La validation par les experts est une étape dont l’absence prive le système éducatif de garanties de validité et de fiabilité et l’expose à l’incertitude, aux doutes et au manque de confiance chez les acteurs du système, à savoir les enseignants et toutes les autres catégories exerçant dans les établissements scolaires. Il en va de même chez les usagers du système éducatif, à savoir les parents et les élèves. Ceux-ci sont les premiers à douter de l’efficacité de l’enseignement public et du sérieux des démarches de réforme qui ont commencé en 2012 pendant le gouvernement de la Troïka.
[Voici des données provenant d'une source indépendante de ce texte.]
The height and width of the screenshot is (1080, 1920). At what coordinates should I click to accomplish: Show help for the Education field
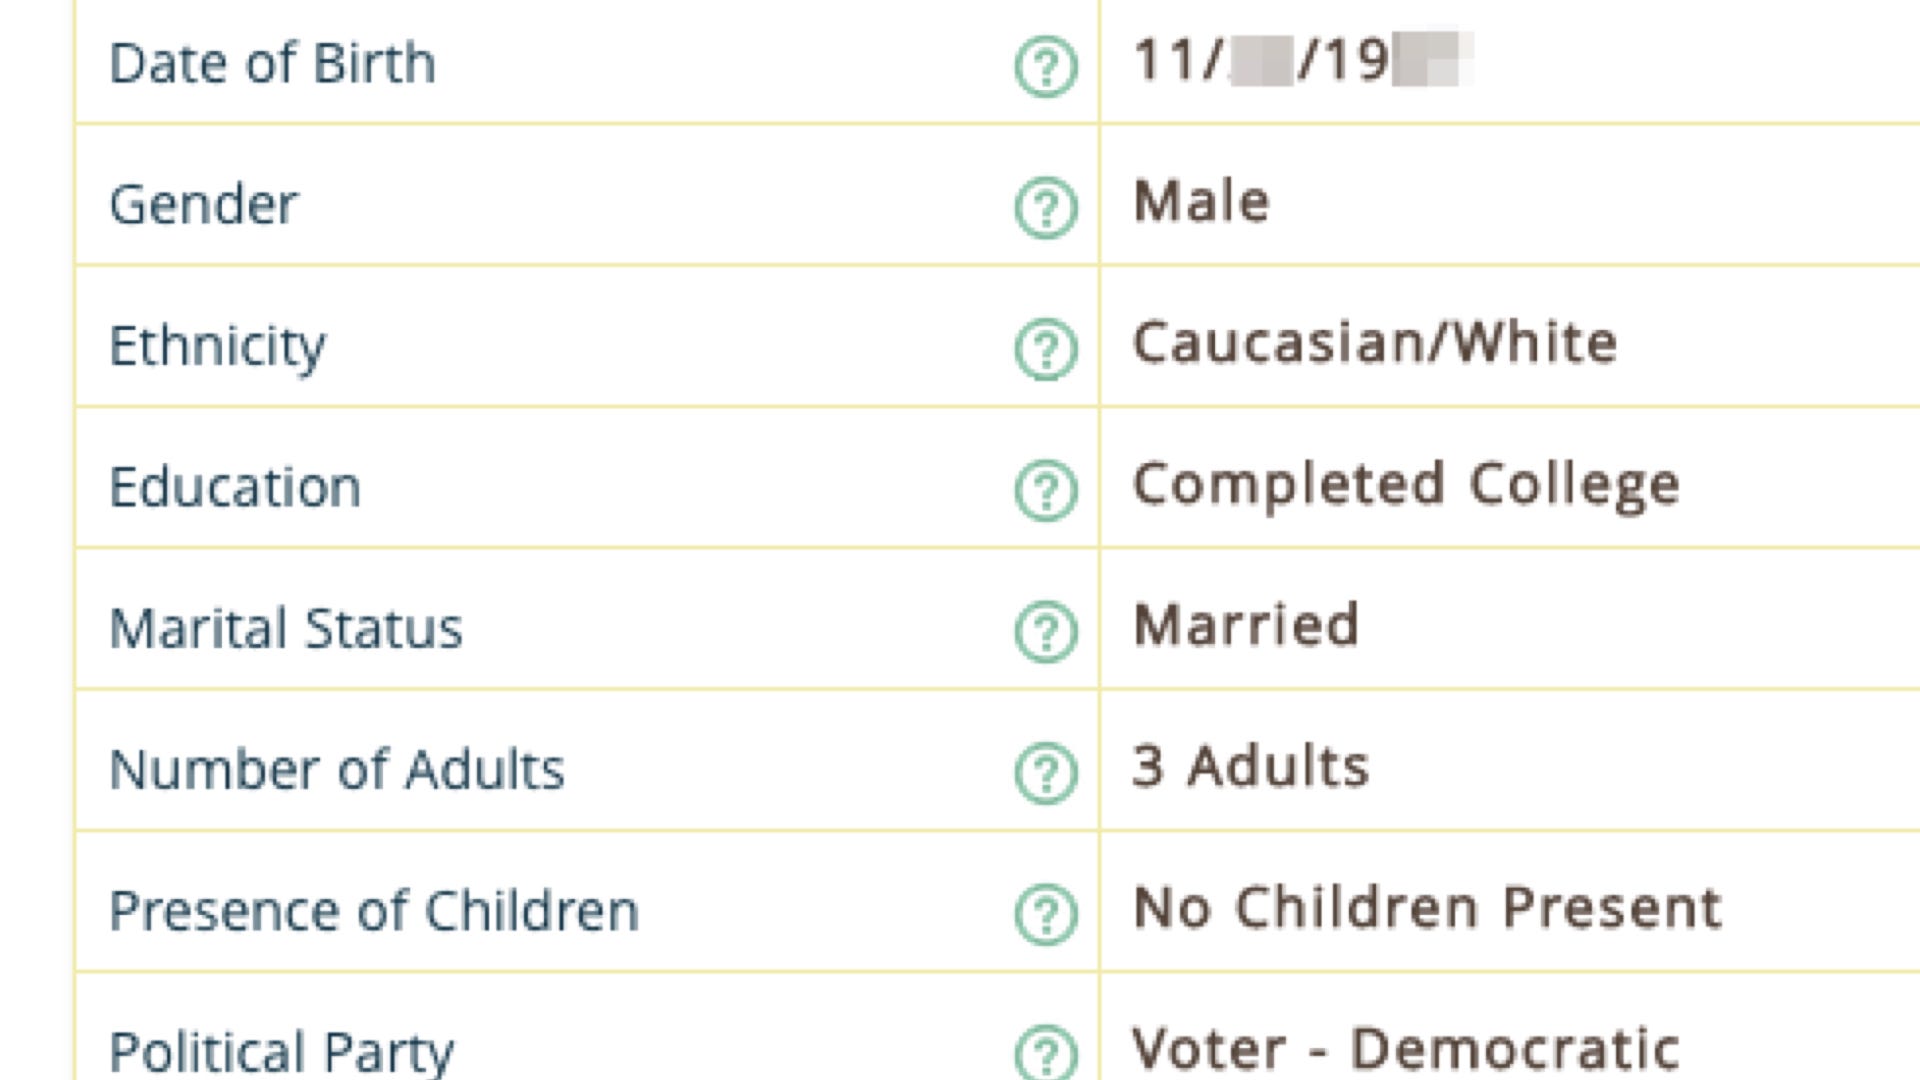click(1046, 489)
C’est d’ailleurs pourquoi, même les familles dont les ressources sont modestes, ont transféré leurs enfants dans les écoles privées. C’est une ruée vers les établissements privés.
Le système éducatif doit récupérer sa crédibilité auprès de tout le monde. Cette nécessité découle du fait que le degré de confiance dans l’institution scolaire est en baisse continue chez la majorité des citoyens tunisiens si ce n’est chez tous les tunisiens qui observent, aujourd’hui, avec assez de mésestime et de discrédit le manège de la réforme qui a commencé en 2012 et dont « le fil d’Ariane » semble inexistant.
Le système éducatif tunisien, qui, aujourd’hui, est objet de suspicion de la part de la majorité des gens, était pendant des décennies une base fiable et un pilier puissant qui assuraient le progrès de la société tunisienne et qui jouissaient d’une confiance unanime. Beaucoup d’enfants issus de milieux très pauvres avaient bénéficié d’un enseignement qui leur a permis de devenir parmi les cadres hautement qualifiés. Les professionnels exerçant aujourd’hui dans les domaines d’activité sont le produit de l’école publique tunisienne qui était vraiment gratuite et démocratique. Les plus pauvres bénéficiaient parfois de cours de consolidation et de rattrapage. Mais ces activités étaient gratuites pour les pauvres et à tarifs très réduits pour ceux dont les parents étaient plus aisés. Les enseignants, qui étaient de vrais militants, avaient la conviction qu’ils étaient en train de construire la Tunisie et ils plaçaient cette finalité en tête de leurs préoccupations.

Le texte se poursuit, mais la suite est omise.